(Beginning of Input data)

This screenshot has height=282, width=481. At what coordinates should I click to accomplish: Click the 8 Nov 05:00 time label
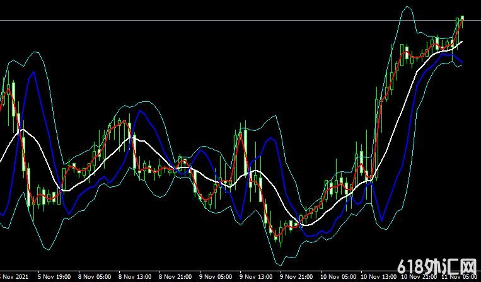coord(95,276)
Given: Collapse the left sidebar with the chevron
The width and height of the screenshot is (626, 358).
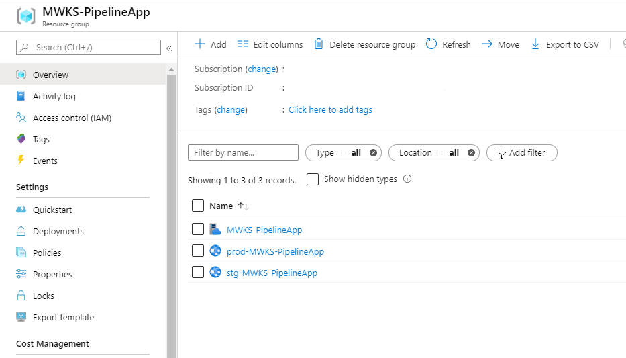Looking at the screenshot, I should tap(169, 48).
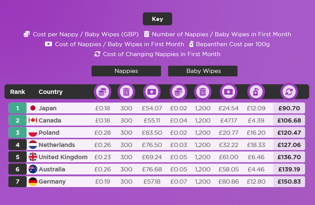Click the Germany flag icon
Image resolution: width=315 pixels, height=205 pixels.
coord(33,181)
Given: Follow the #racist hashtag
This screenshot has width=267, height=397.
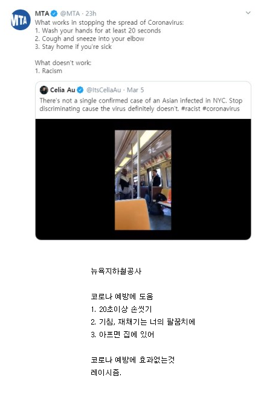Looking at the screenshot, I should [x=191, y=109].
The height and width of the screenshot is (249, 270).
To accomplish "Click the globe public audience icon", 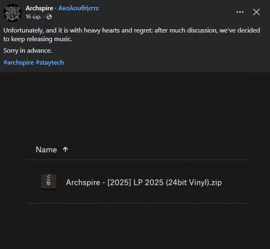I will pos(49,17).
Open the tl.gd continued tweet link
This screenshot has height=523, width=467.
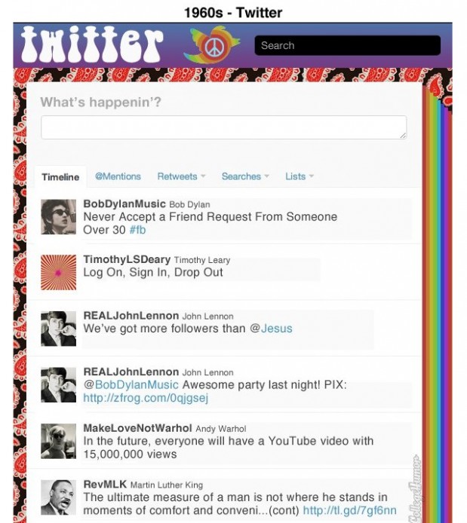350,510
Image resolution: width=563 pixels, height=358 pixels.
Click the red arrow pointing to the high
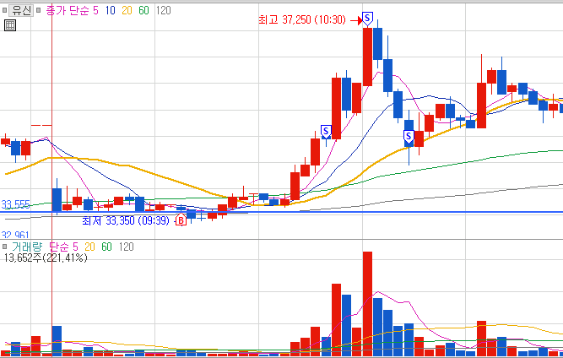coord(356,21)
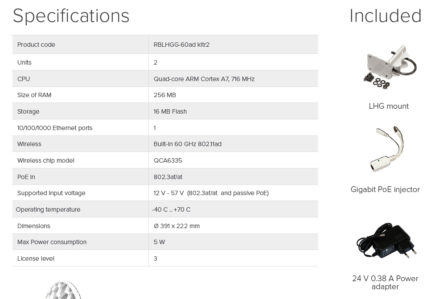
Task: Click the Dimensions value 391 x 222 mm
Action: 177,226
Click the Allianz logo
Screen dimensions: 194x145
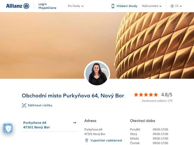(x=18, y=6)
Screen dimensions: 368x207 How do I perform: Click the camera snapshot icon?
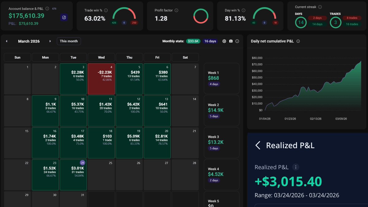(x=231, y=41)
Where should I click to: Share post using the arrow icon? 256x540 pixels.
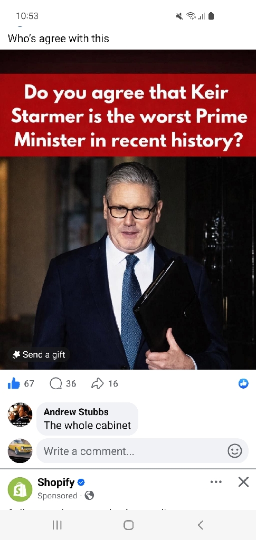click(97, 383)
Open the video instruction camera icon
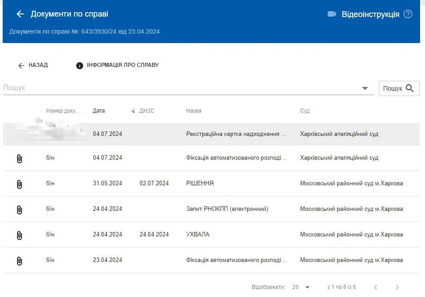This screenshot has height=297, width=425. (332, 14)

(End of Input data)
(Beginning of Input data)

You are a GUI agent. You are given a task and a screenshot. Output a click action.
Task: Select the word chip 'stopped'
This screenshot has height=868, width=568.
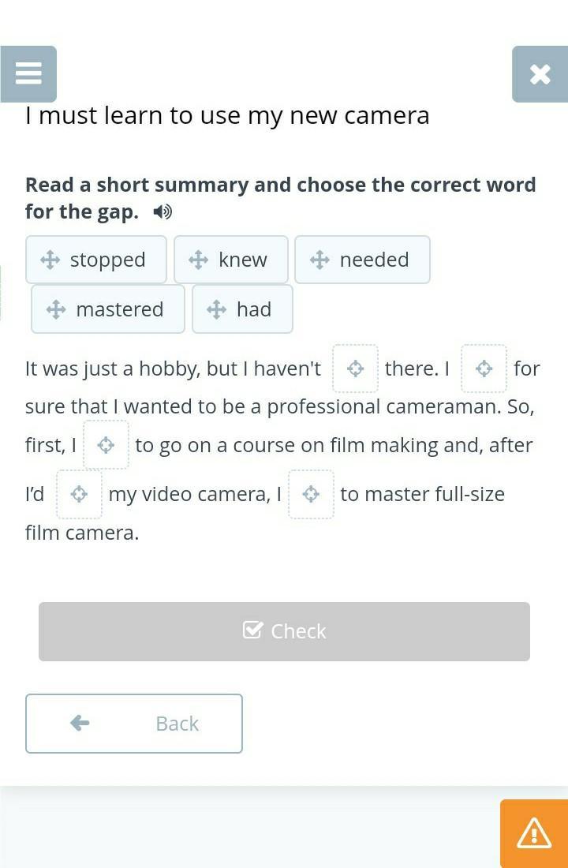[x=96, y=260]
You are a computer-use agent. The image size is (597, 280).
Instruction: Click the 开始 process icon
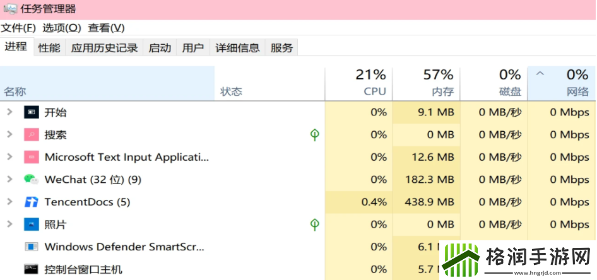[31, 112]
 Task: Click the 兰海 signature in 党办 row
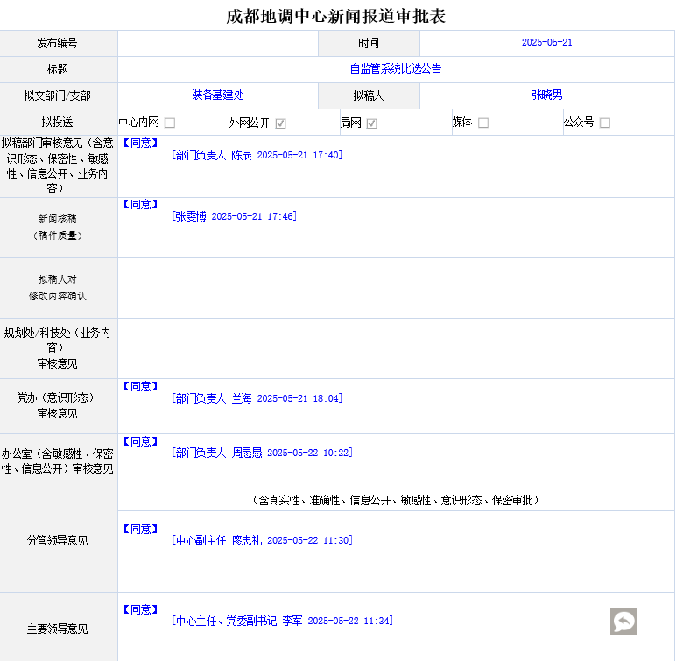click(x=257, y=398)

(End of Input data)

Return only the part above that opens with the line containing "This screenshot has height=282, width=481." and closes with the line containing "Given: Collapse the", exactly and with both ends, skipping the pictures.

This screenshot has height=282, width=481. At what coordinates should I click to accomplish: Click the 8 Nov 05:00 time label
coord(95,276)
Given: Collapse the left sidebar with the chevron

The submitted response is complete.